> **SOURCE DATA**
━━━━━━━━━━━━━━━━━━━━

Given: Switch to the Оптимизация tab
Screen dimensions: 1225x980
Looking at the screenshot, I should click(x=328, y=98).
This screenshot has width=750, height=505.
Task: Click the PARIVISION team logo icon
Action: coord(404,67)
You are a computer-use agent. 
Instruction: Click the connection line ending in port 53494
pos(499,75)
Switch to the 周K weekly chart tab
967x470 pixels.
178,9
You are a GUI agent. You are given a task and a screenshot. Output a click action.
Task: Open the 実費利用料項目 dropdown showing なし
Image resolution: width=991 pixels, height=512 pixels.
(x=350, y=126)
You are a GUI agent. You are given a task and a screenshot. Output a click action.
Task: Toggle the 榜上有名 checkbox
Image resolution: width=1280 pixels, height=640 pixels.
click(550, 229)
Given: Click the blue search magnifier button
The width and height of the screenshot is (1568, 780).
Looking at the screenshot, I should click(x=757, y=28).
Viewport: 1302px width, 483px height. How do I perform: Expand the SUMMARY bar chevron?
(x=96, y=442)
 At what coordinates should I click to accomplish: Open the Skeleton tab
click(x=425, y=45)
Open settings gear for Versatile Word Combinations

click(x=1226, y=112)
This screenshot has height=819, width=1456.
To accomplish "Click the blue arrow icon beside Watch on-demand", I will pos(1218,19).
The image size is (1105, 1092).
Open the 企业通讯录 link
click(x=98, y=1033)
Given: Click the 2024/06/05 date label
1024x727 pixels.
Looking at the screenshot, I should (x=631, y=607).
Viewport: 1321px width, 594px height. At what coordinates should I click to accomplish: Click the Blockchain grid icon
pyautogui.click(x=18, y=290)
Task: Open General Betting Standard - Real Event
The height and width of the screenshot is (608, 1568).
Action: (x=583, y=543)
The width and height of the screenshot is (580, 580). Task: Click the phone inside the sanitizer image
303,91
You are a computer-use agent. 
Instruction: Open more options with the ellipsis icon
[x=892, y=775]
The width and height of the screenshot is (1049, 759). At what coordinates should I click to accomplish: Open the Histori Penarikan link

━━━━━━━━━━━━━━━━━━━━

Copy every entry exactly, leaving nothing out.

Given: Switch to the Оптимизация tab
Screen dimensions: 1225x980
Looking at the screenshot, I should click(x=328, y=98).
This screenshot has width=750, height=505.
Task: Click the PARIVISION team logo icon
Action: coord(404,67)
You are a computer-use agent. 
Instruction: Click the connection line ending in port 53494
pos(499,75)
Switch to the 周K weekly chart tab
967x470 pixels.
178,9
You are a GUI agent. You are given a task and a screenshot. Output a click action.
Task: Open the 実費利用料項目 dropdown showing なし
Image resolution: width=991 pixels, height=512 pixels.
(x=350, y=126)
You are a GUI agent. You are given a task and a screenshot. Output a click action.
Task: Toggle the 榜上有名 checkbox
Image resolution: width=1280 pixels, height=640 pixels.
click(550, 229)
Given: Click the blue search magnifier button
The width and height of the screenshot is (1568, 780).
Looking at the screenshot, I should click(x=757, y=28).
Viewport: 1302px width, 483px height. How do I perform: Expand the SUMMARY bar chevron?
(x=96, y=442)
 At what coordinates should I click to accomplish: Open the Skeleton tab
click(x=425, y=45)
Open settings gear for Versatile Word Combinations

click(x=1226, y=112)
This screenshot has height=819, width=1456.
To accomplish "Click the blue arrow icon beside Watch on-demand", I will pos(1218,19).
The image size is (1105, 1092).
Open the 企业通讯录 link
click(x=98, y=1033)
Given: Click the 2024/06/05 date label
1024x727 pixels.
Looking at the screenshot, I should (x=631, y=607).
Viewport: 1321px width, 594px height. At what coordinates should I click to accomplish: Click the Blockchain grid icon
pyautogui.click(x=18, y=290)
Task: Open General Betting Standard - Real Event
The height and width of the screenshot is (608, 1568).
Action: (x=583, y=543)
The width and height of the screenshot is (580, 580). Task: Click the phone inside the sanitizer image
303,91
You are a computer-use agent. 
Instruction: Open more options with the ellipsis icon
[x=892, y=775]
The width and height of the screenshot is (1049, 759). At what coordinates should I click to accomplish: Open the Histori Penarikan link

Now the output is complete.